MARC MENNESSIER.
Publié le 26 juillet 2007 dans Le Figaro
Les attaques d'insectes augmentent la teneur de ces poisons
dans les récoltes.
COMME leur nom l'indique, les mycotoxines sont des poisons
sécrétés par des moisissures présentes dans certaines denrées alimentaires.

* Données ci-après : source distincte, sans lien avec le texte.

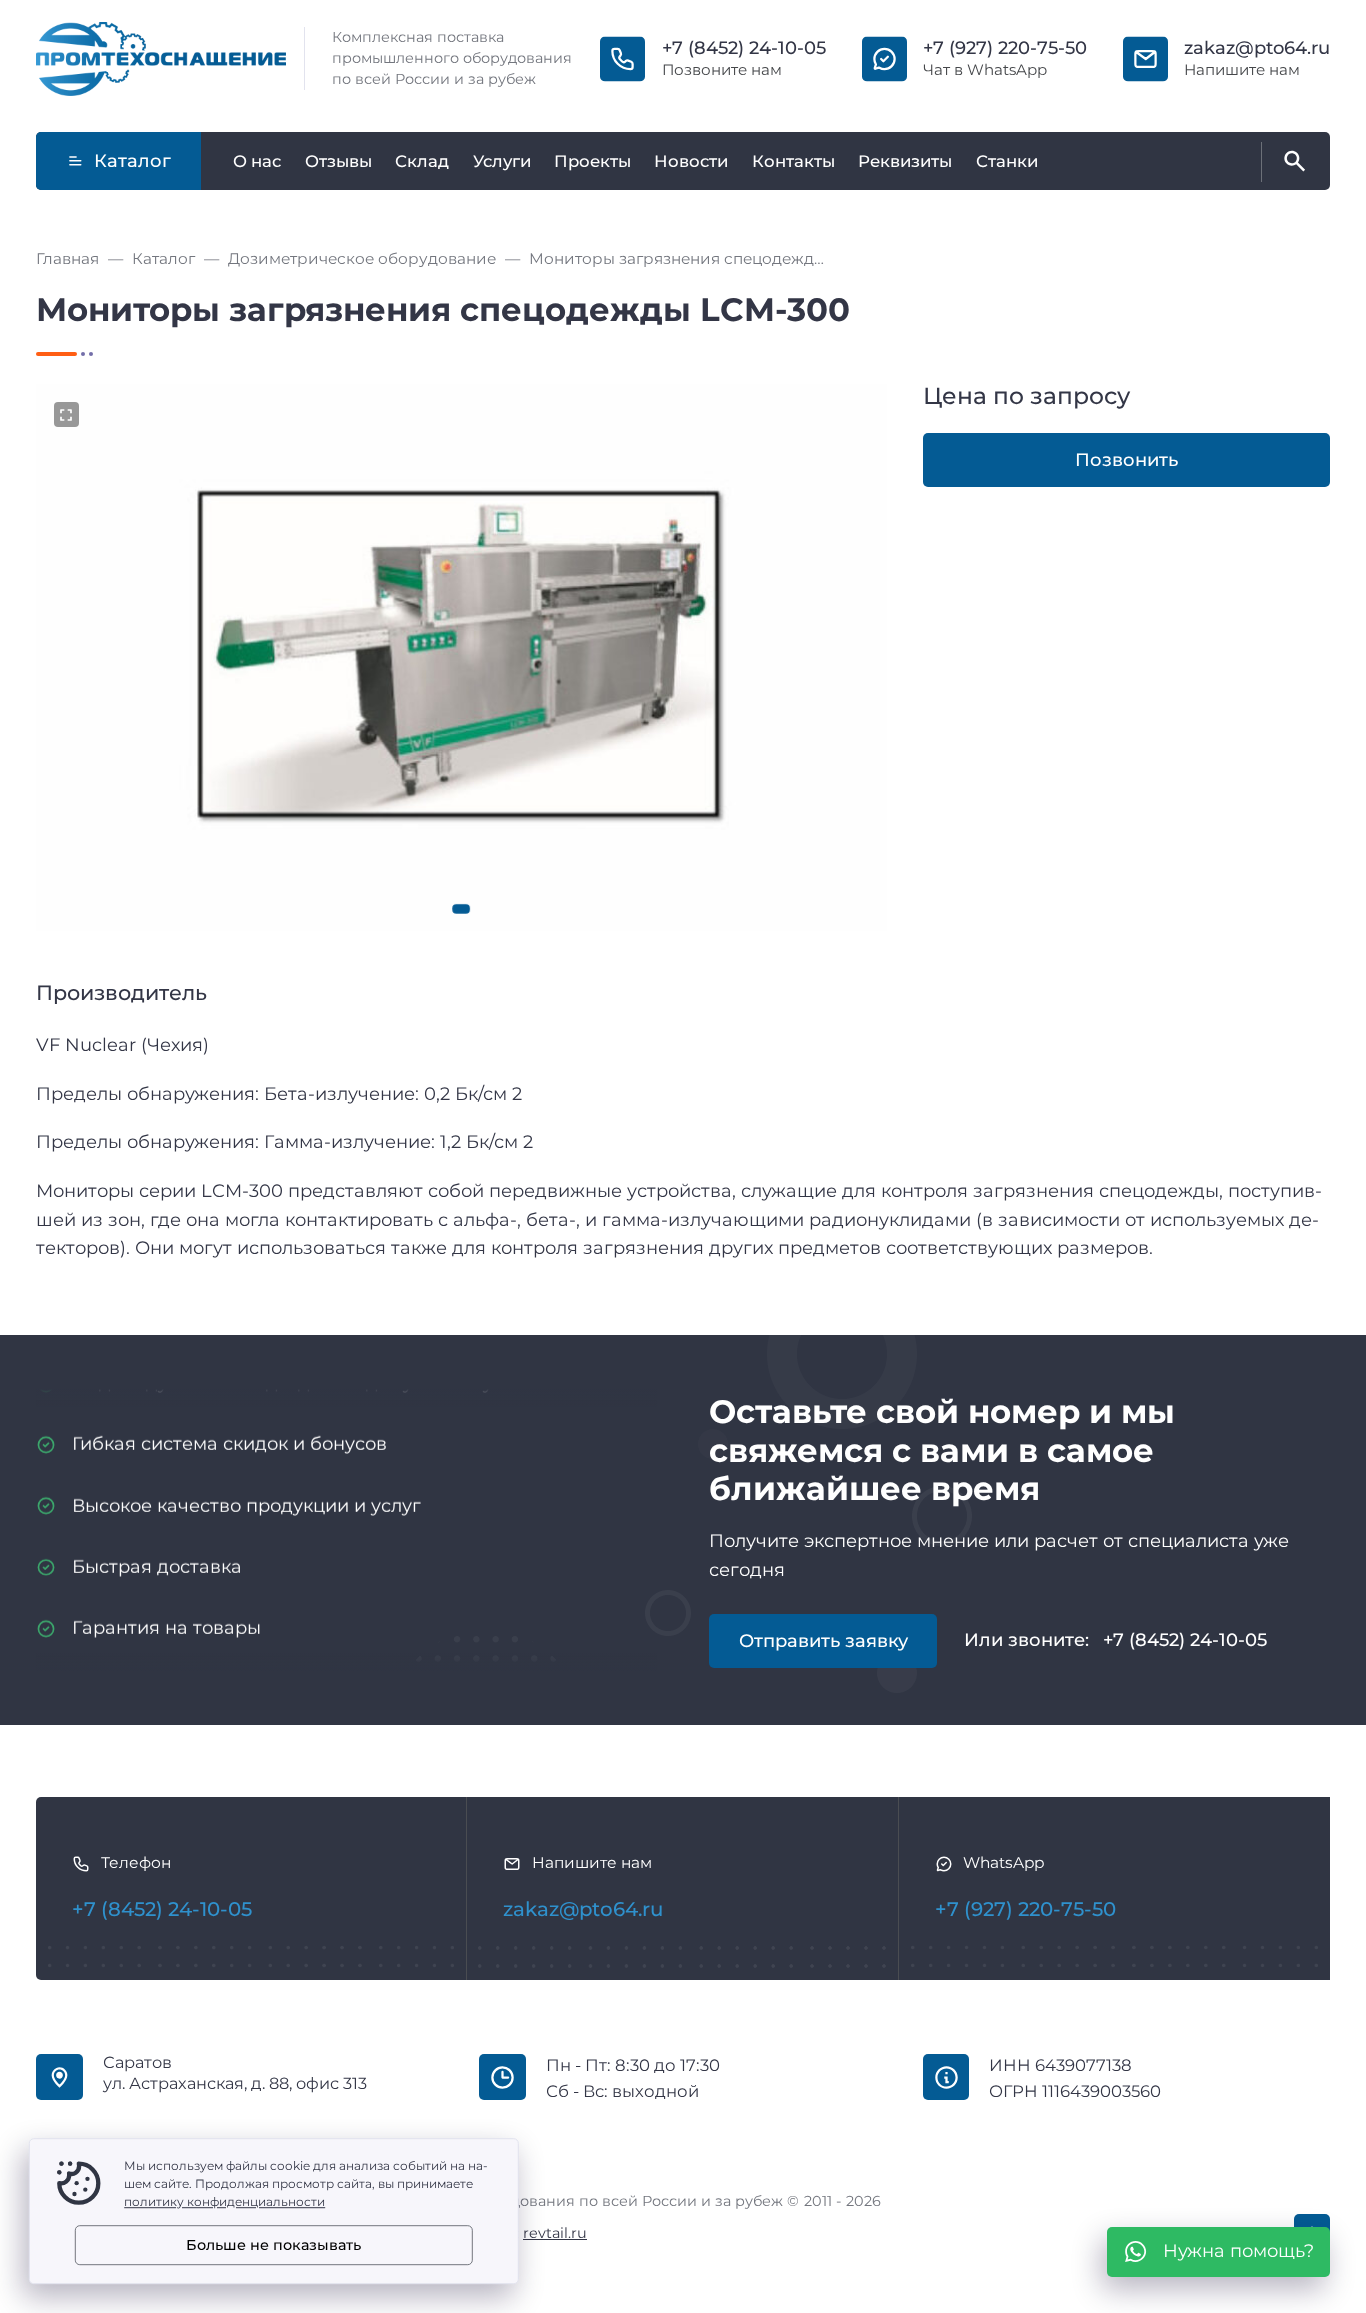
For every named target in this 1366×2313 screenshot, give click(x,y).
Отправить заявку (823, 1641)
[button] (462, 909)
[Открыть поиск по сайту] (1291, 162)
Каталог (132, 161)
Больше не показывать (273, 2245)
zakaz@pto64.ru (1257, 48)
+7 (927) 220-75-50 (1005, 48)
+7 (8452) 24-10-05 (744, 48)
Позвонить (1126, 460)
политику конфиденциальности (224, 2201)
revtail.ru (555, 2233)
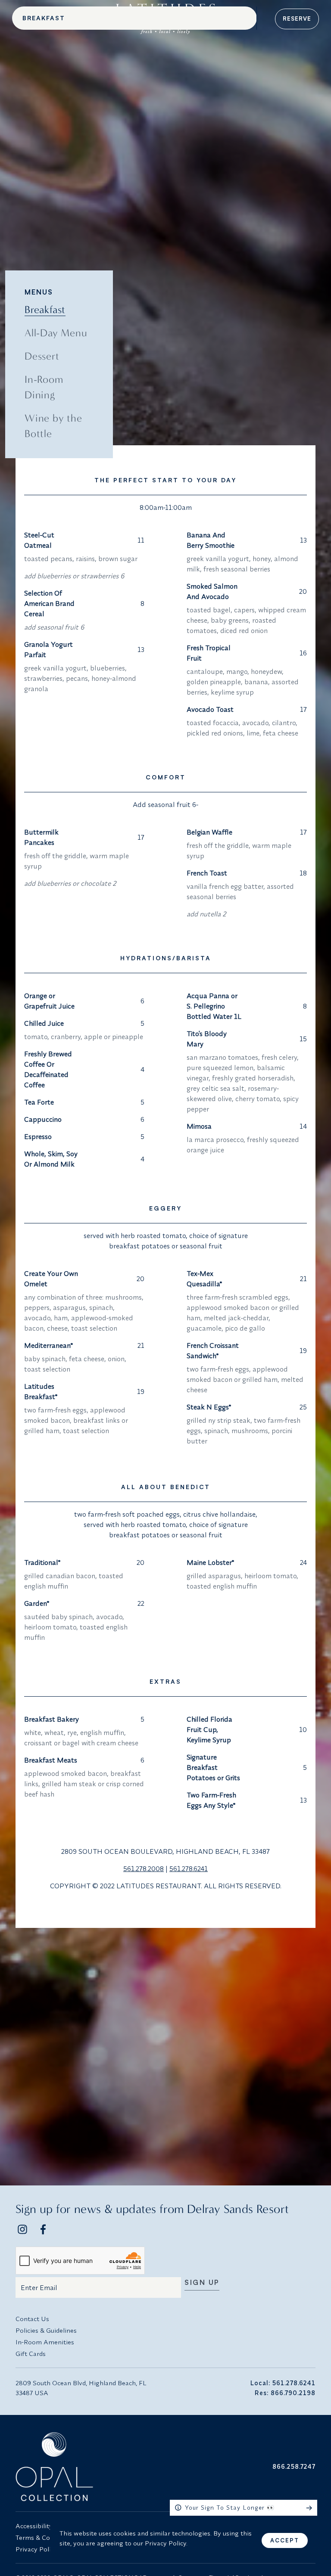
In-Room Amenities (45, 2342)
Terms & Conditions (45, 2537)
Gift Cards (31, 2353)
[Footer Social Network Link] (22, 2229)
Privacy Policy (36, 2549)
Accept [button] (284, 2540)
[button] (243, 2508)
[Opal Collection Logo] (88, 2466)
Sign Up (201, 2283)
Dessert (42, 356)
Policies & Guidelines (46, 2330)
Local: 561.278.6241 (282, 2383)
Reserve (297, 18)
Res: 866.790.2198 (284, 2393)
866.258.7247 (293, 2466)
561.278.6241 (188, 1868)
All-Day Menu (56, 333)
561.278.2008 (143, 1868)
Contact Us (32, 2319)
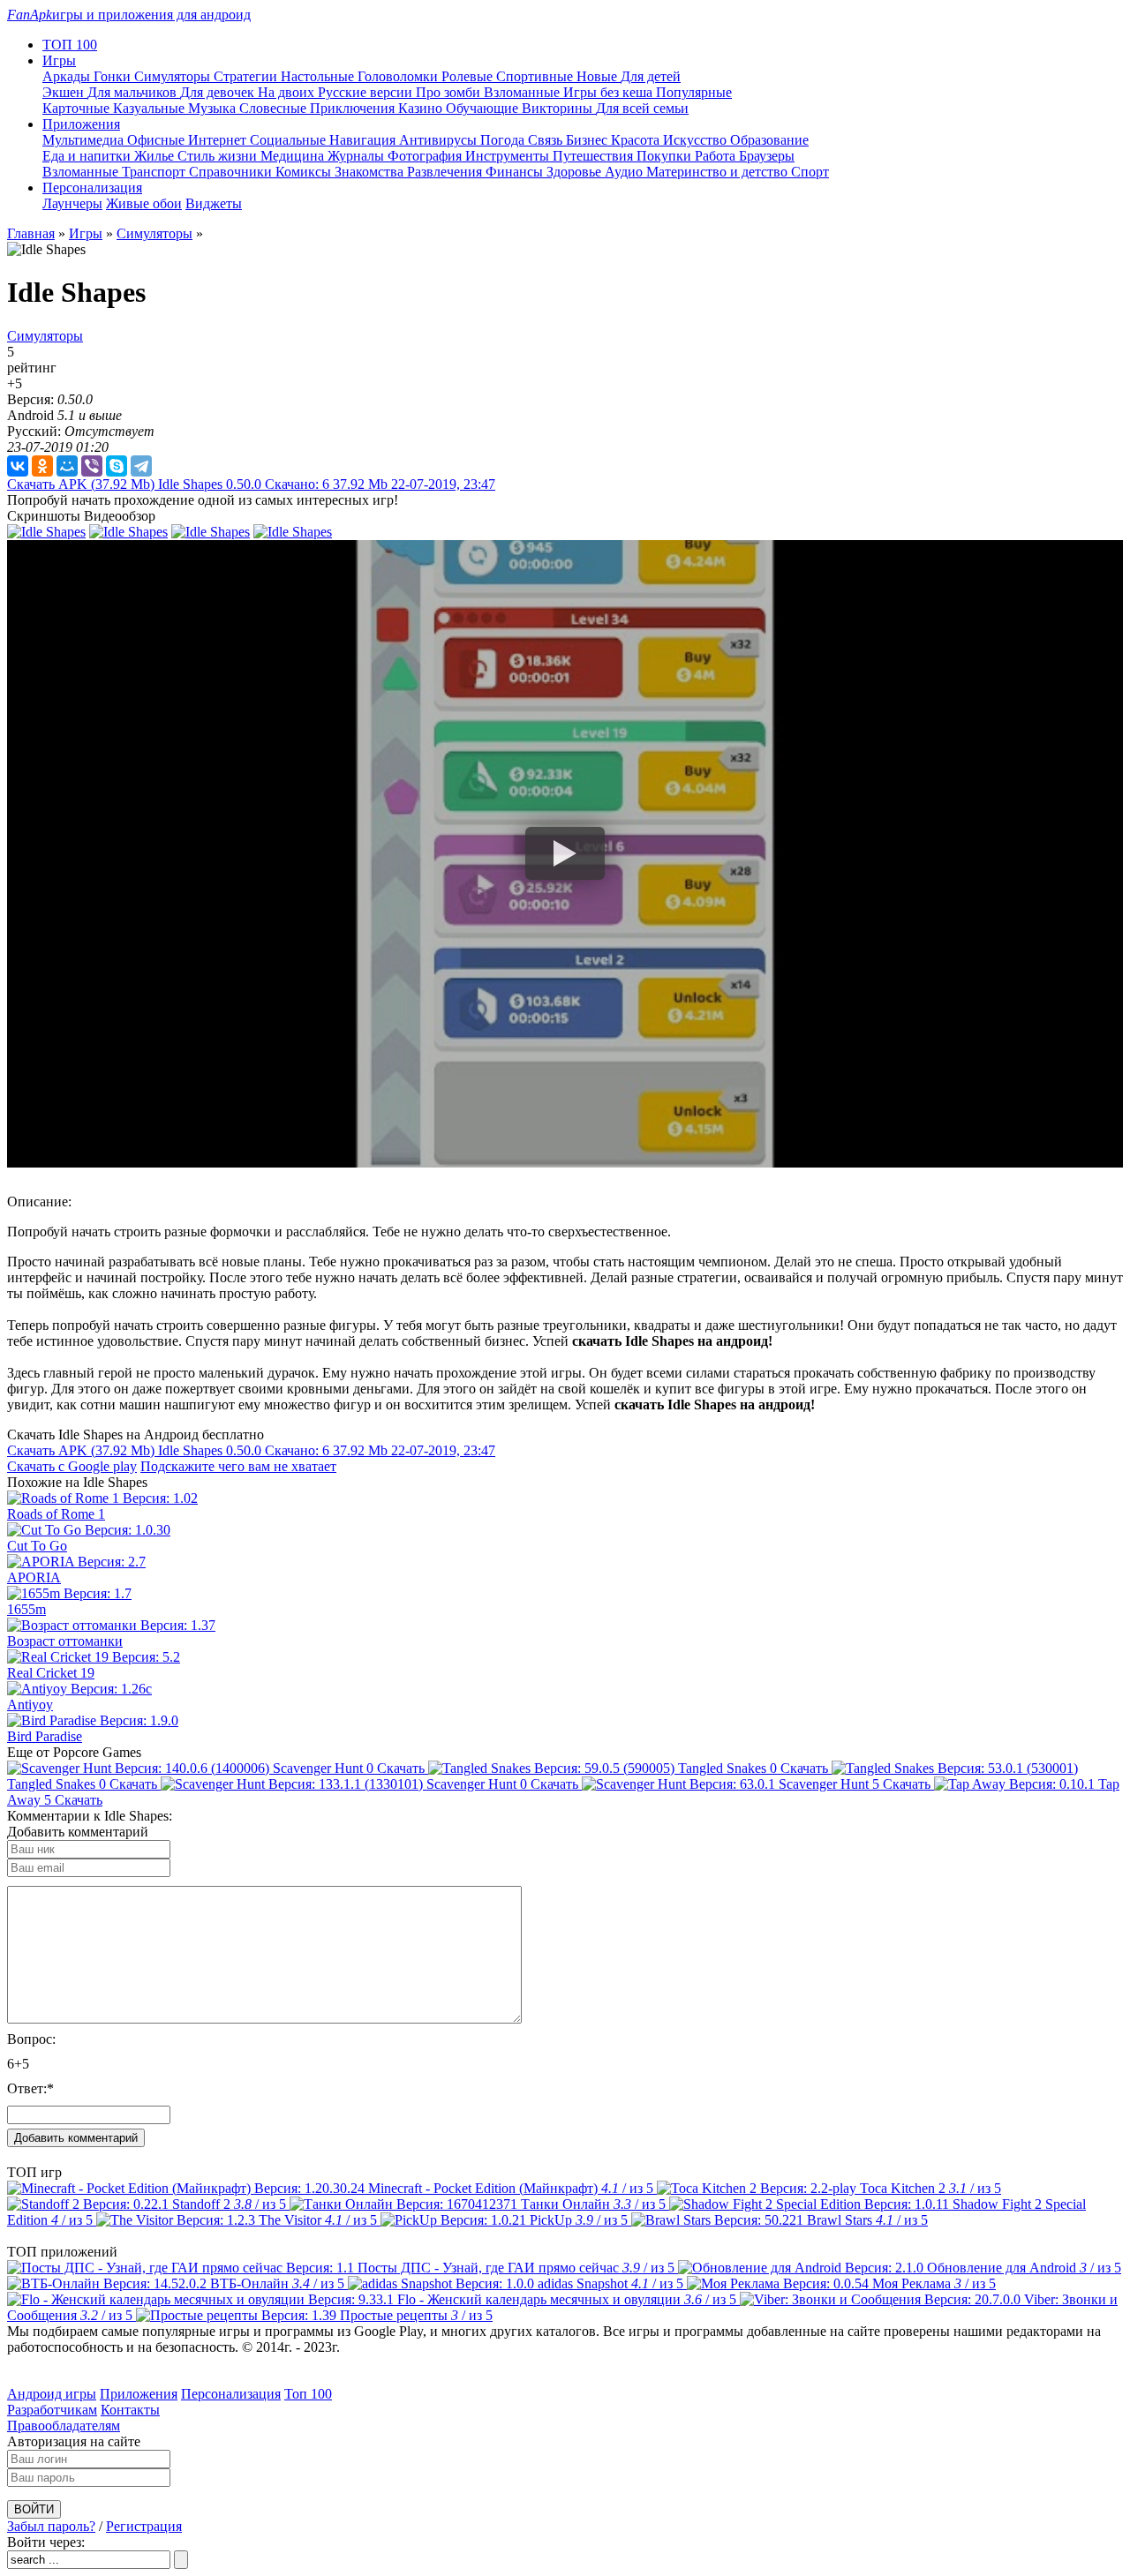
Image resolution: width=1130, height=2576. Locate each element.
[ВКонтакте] (17, 466)
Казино (422, 108)
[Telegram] (141, 466)
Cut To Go (37, 1545)
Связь (547, 139)
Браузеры (767, 155)
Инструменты (509, 155)
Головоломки (399, 76)
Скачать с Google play (72, 1466)
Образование (769, 139)
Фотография (426, 155)
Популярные (694, 92)
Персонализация (231, 2393)
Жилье (155, 155)
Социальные (289, 139)
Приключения (354, 108)
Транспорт (155, 171)
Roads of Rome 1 (56, 1513)
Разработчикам (52, 2409)
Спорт (810, 171)
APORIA (34, 1577)
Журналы (358, 155)
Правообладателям (63, 2425)
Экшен (64, 92)
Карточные (77, 108)
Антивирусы (439, 139)
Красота (637, 139)
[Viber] (91, 466)
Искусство (696, 139)
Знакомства (371, 171)
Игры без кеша (609, 92)
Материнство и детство (718, 171)
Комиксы (305, 171)
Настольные (319, 76)
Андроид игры (51, 2393)
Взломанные (523, 92)
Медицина (294, 155)
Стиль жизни (218, 155)
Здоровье (575, 171)
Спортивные (536, 76)
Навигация (364, 139)
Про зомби (450, 92)
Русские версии (367, 92)
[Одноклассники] (42, 466)
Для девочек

Responsables de cancers du foie, les aflatoxines, que l'on retrouve dans les
fruits secs ou les céréales, sont les plus dangereuses à la fois pour l'homme
et les animaux d'élevage. Elles sont heureusement bien contrôlées : « les
gestionnaires de silos savent quoi faire pour empêcher la prolifération des
champignons qui génèrent les aflatoxines : aération du silo, mélange des grains
et, certaines années, traitements chimiques », explique Pierre Galtier,
chercheur au laboratoire pharmacologie-toxicologie de l'Institut national de la
recherche agronomique (Inra) à Toulouse.
Il n'en va pas de même, en revanche, pour les fumonisines,
des mycotoxines moins virulentes que les précédentes mais plus difficiles à
maîtriser. « Leur présence dans les grains dépend uniquement de la climatologie
car elles sont produites par les fusarium, des moisissures qui colonisent la
plante en cours de végétation », poursuit Pierre Galtier. Espacement des
cultures de céréales dans la rotation, enfouissement des résidus de récoltes,
utilisation de variétés tolérantes aux fusarium, sont les moyens
traditionnellement utilisés par les agriculteurs pour combattre le fléau. Sans
oublier les traitements fongicides (du latin fongus, champignon) et
insecticides, qu'il convient toutefois d'appliquer au bon stade, ce qui n'est
pas toujours possible.
D'où l'intérêt des maïs Bt, génétiquement résistants aux
insectes parasites comme la sésamie ou la pyrale dont les larves, en creusant
des galeries dans la tige et l'épi, facilitent l'entrée du champignon dans la
plante et donc la contamination par les mycotoxines.
Principe de précaution
L'an dernier, l'Institut technique de la filière céréalière,
Arvalis, a comparé, sur treize parcelles d'essais, les teneurs en fumonisines
retrouvées dans des maïs OGM ou non OGM. Dans les situations à faible pression
d'insectes ravageurs la concentration en toxine était inférieure de 45 % dans
les maïs transgéniques par rapport aux maïs conventionnels : 0,6 milligramme
par kilo (mg/kg) de grain contre 1,1 mg/kg. Sur les parcelles fortement
parasitées, l'écart est encore plus significatif avec une teneur de 3,1 mg/kg
dans les maïs traditionnels contre seulement 1,3 mg/kg dans le maïs résistant
aux insectes, soit une réduction de 58 %.
Certes, ces teneurs sont toutes inférieures à la norme européenne de 4 mg/kg qui entrera en vigueur le 1er octobre prochain. Mais, pour Luc Esprit, le directeur de l'Association générale des producteurs de maïs (AGPM) : « Il est clair que les variétés Bt offrent une marge de sécurité supplémentaire dans les zones fortement infestées. A fortiori, si les conditions climatiques sont très humides comme c'est pour l'instant le cas cette année. » Par ailleurs, les premiers signes d'immunotoxicité apparaissent à partir de 5 mg/kg si le grain est régulièrement consommé. Or le principe de précaution doit aussi jouer vis-à-vis de ces poisons, fussent-ils d'origine naturelle.